Sensing a trend in my peers’ recent blog posts about different types of libraries and librarians, I will brief you on where I aspire to end up after receiving my degree in December. As Maggie’s, Julie’s, and Emily’s posts each reflect, everyone at GSLIS has his/her own sense of an ideal library job, and I will add a different perspective about what I want to be when I grow up.
In past posts, I have referenced my work in my local public library. Don’t get me wrong, I enjoy working there, but one thing that I have gleaned from the experience is that public libraries aren’t the best fit for me. I have also made references to my internships at a law library and a corporate information center. Don’t jump to the conclusion that I am a business-minded, money-driven, public service-neglecting shell of a librarian, but those internships have pushed me toward working in the corporate library world.
I came to library school expecting to graduate with a job helping people find and obtain information. Naturally, I assumed that I would do so in a public or academic library, as those are the types of libraries that I know best. When I realized the many different work environments to which a library degree can be applied, the ones that resonated with me the most were non-traditional, or what we in the library biz call “special,” library settings. Having interned in two special libraries, I am totally hooked and would love to try more. News librarianship is very interesting to me, as is doing research for an advertising agency or consulting firm, and I am also super jealous of Julie’s prison gig.
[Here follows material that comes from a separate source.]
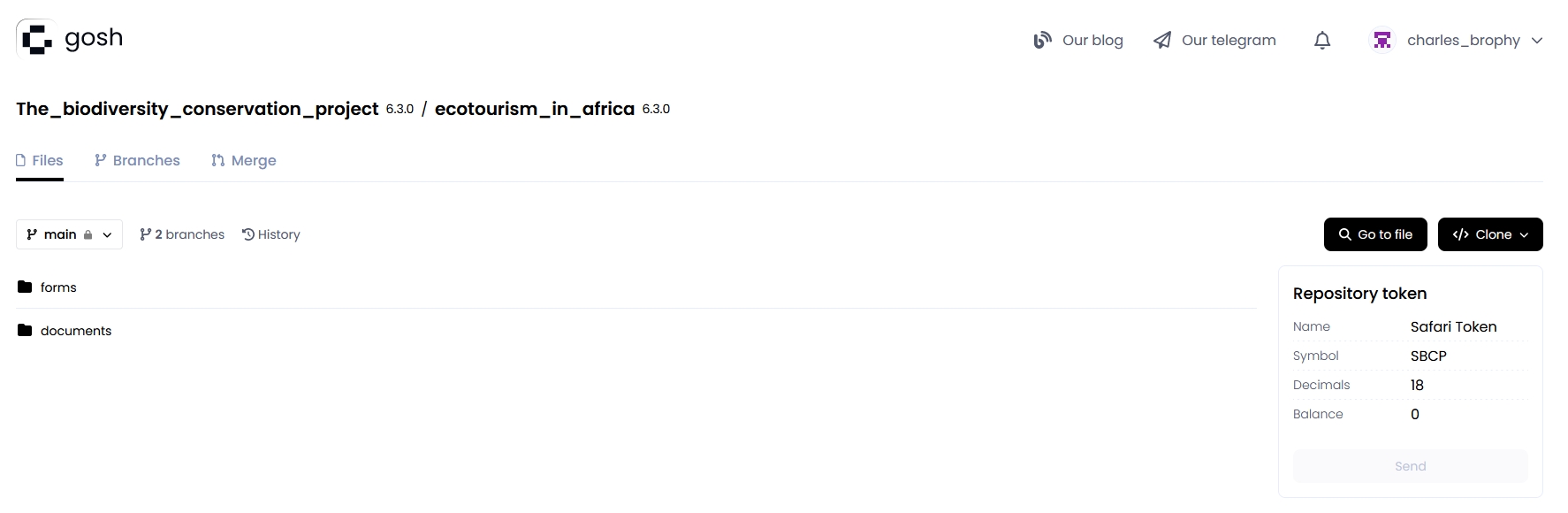
Task: Select the Files tab
Action: (40, 161)

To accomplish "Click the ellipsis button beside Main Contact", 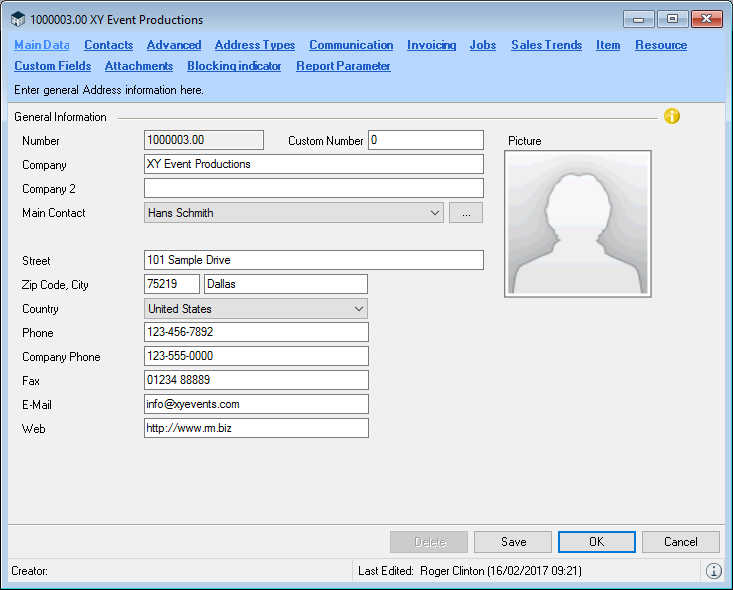I will pyautogui.click(x=466, y=212).
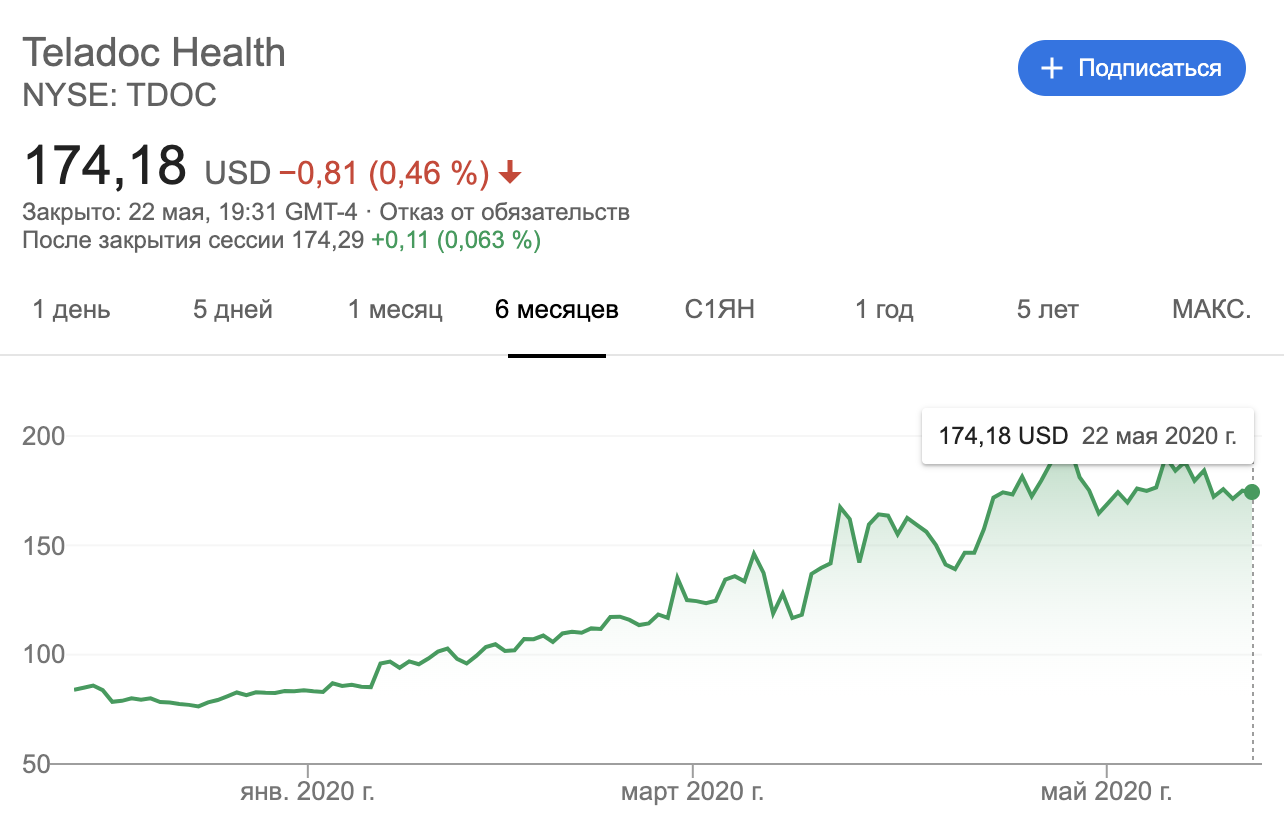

What I eventually came to realize is that special library jobs involve helping people find and obtain information, just not in an environment that is customarily associated with libraries. That idea is captured perfectly in a course that I am taking this semester, Business Information Sources and Services. That class has totally turned me on to corporate librarianship, and, yes, even business in general. I am intrigued by the pace, complexity, and research-oriented nature of corporate/business librarianship. Looking back, it is crazy to think that I applied to GSLIS without even knowing that special librarianship (i.e. what has become my ideal career path) existed. On some level, I envy my peers who are in a track, as they have a solid grasp on the type of librarianship they want to pursue. For me, however, the general track has allowed me to create my own special path toward a career in special libraries.